Cumulative postpericardiotomy syndrome (PPS) occurrence stratified by age (A), procedure type (B), and urgency of the procedure (C). CABG indicates coronary artery bypass grafting. Concomitant CABG in valve and aortic procedures (hazard ratio [HR], 1.27; 95% CI, 0.94–1.71; P=0.120), the use of the left internal thoracic artery in CABG (HR, 1.06; 95% CI, 0.67–1.68; P=0.795), and the use of a mechanical valve in AVR (HR, 1.26; 95% CI, 0.89–1.79; P=0.192) did not have an effect on the occurrence of PPS.

PPS and Mortality

A total of 907 patients (3.2%) died within the first year after the surgery. Patients who died within 30 days after the surgery (244 patients [0.8%]) were excluded from the mortality analyses to minimize the false‐negative diagnoses of PPS. PPS was associated with a 72% increase in risk of mortality within the first year after the surgery on an unadjusted model (HR, 1.72; 95% CI, 1.09–2.71; P=0.021), and the results were also similar on the multivariable adjusted model (HR, 1.78; 95% CI, 1.12–2.81; P=0.014).

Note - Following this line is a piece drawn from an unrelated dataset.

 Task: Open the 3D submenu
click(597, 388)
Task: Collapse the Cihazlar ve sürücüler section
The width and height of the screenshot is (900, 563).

Survival after cardiac and ascending aortic surgery on patients with and without PPS is detailed in Figure 3. Of those patients with PPS who died within the first year after surgery, 10.5% had the diagnosis included in the death certificate. The mean time between the diagnosis of PPS and death was 137±102 days in patients who died within the first year after surgery. Ischemic heart disease (ICD‐10 codes I20‐I25) was the most common cause of death (36.8%) in patients with PPS who died within the first year after the surgery. Causes of death were similar between patients with and those without PPS.
Figure 3

Survival after cardiac and ascending aortic surgery and occurrence of postpericardiotomy syndrome (PPS). Patients alive 30 days after the surgery are included.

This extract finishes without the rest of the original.